When President Bush attends the ribbon-cutting ceremony this morning for a new exhibit at the Ronald Reagan Presidential Library in Simi Valley, he will bask in the legacy of the most revered icon in contemporary Republican circles.
But many Reagan loyalists are rejecting Bush's claim as Reagan's political heir.
"Maybe he believes it, but I don't think it's objectively true," said Bruce Bartlett, a Reagan administration domestic policy aide and author of a forthcoming book, "Impostor: How George W. Bush Bankrupted America and Betrayed the Reagan Legacy."
Bartlett said his own breaking point came when Bush signed a bill adding prescription drug coverage to Medicare, which Bartlett called "a new, beyond-the-pale entitlement program."

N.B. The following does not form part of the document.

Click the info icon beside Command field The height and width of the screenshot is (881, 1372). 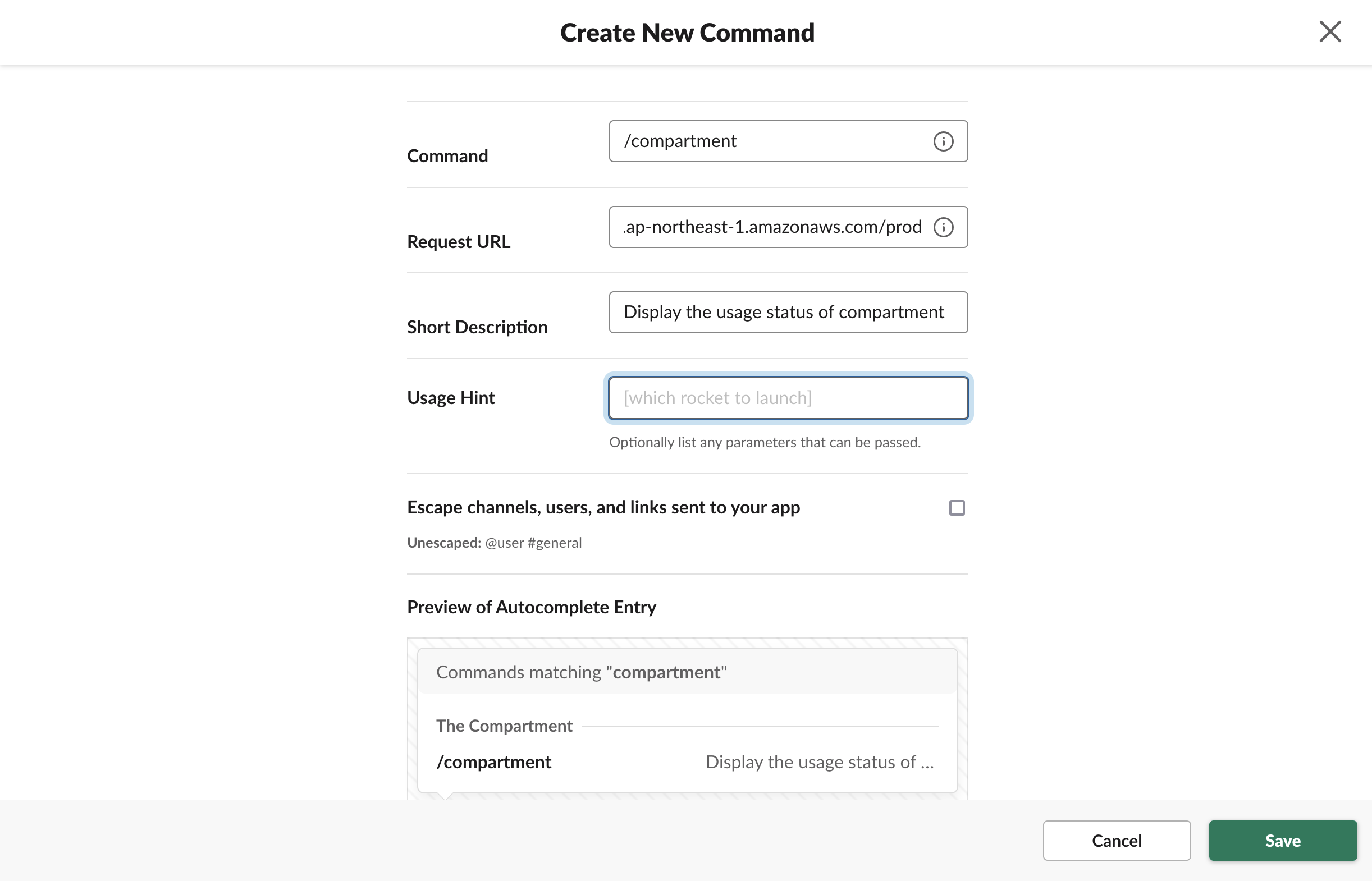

Aside from the battle against terrorism, "Bush has not governed as a conservative ... and like his father is showing himself to be indifferent, if not actively hostile, to conservative values," wrote Robert H. Bork, Reagan's unsuccessful 1987 nominee to the Supreme Court, in an opinion piece in Wednesday's Wall Street Journal.
Lyn Nofziger, a longtime Reagan advisor, said he had heard of similar unhappiness with Bush and shared in those sentiments but declined to elaborate.
"I hear a lot of complaints, but I don't want to get into that," he said, adding that many disgruntled Reagan administration staff members are loath to publicly attack a Republican chief executive when he is mired in his lowest job-approval ratings to date.
Some Reagan supporters fault Bush for an array of perceived betrayals of the Reagan legacy.
These include an increase in federal spending, signing a broad campaign financing bill that some believe curtails free speech, and passage of the No Child Left Behind Act that many say interferes with states' rights.
More recently, many are livid over his nomination of Harriet E. Miers to the Supreme Court.
Bush was never shy about his admiration for Reagan, lauding his optimism and "clear vision." As a presidential candidate in 1999, Bush said that, after his father, Reagan was the president he most admired.
"Bush launched his presidency with many believing that he was going to be the second Reagan, and so there was a lot of enthusiasm for him among Reaganites," said Harvard professor David Gergen, who worked for Reagan. "But there is an increasing amount of disillusionment," particularly with Bush's domestic policies.